WORK TO BE COMPLETED:
What lines in the records below mention "Open"? List them all.
---------- SUPPLIED MATERIAL ----------
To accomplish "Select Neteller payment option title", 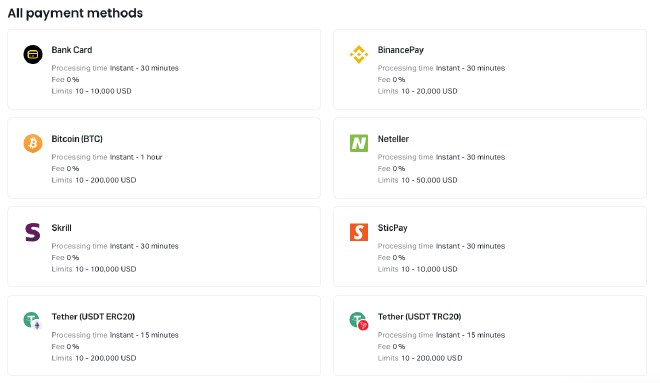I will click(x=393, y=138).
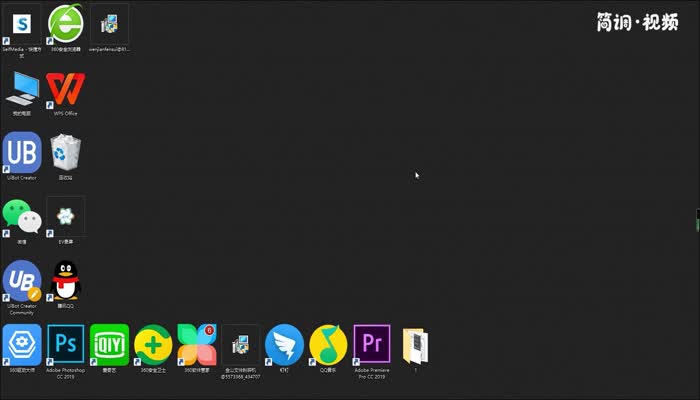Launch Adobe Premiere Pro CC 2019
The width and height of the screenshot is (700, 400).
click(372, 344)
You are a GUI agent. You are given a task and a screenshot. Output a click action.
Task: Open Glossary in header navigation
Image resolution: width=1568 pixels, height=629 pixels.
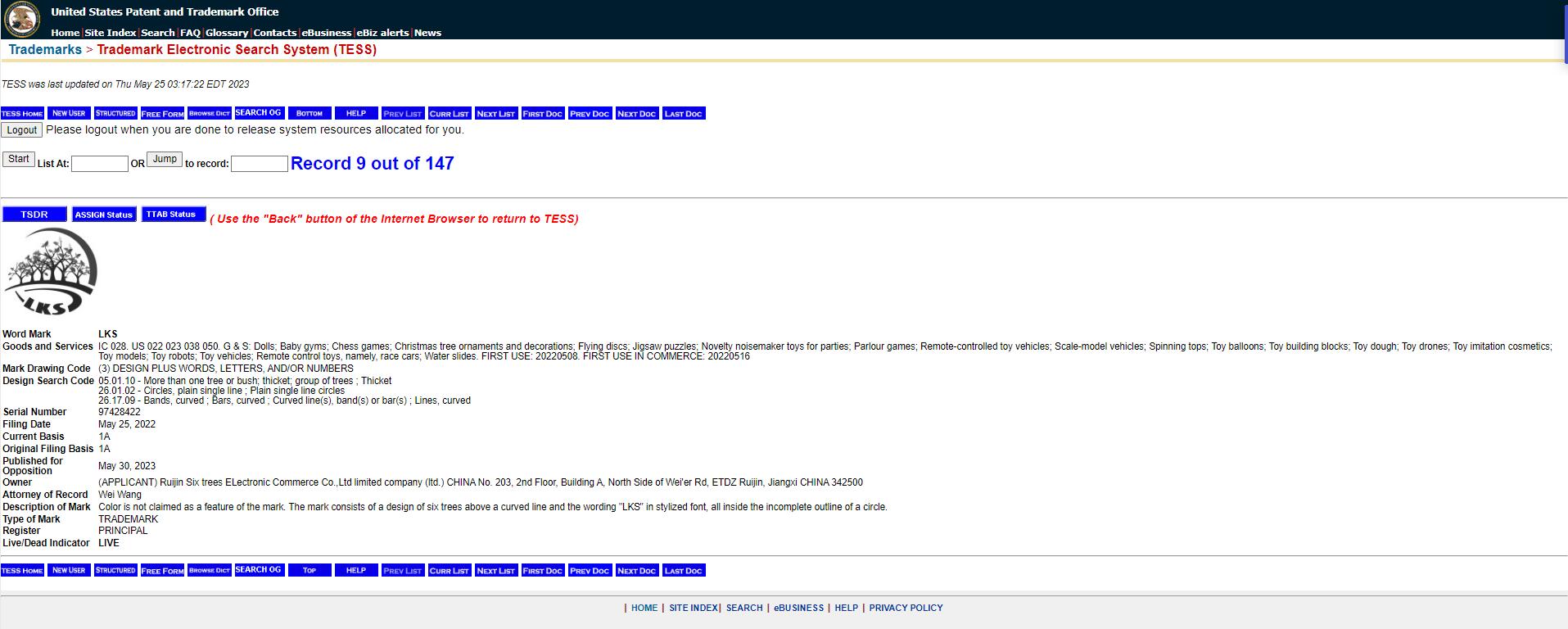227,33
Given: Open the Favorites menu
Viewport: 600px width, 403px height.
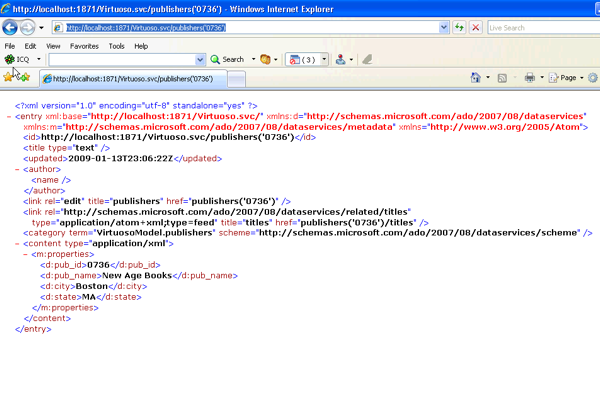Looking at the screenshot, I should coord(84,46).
----------
RESULT:
Task: Open Glossary in header navigation
Given: Open the Favorites menu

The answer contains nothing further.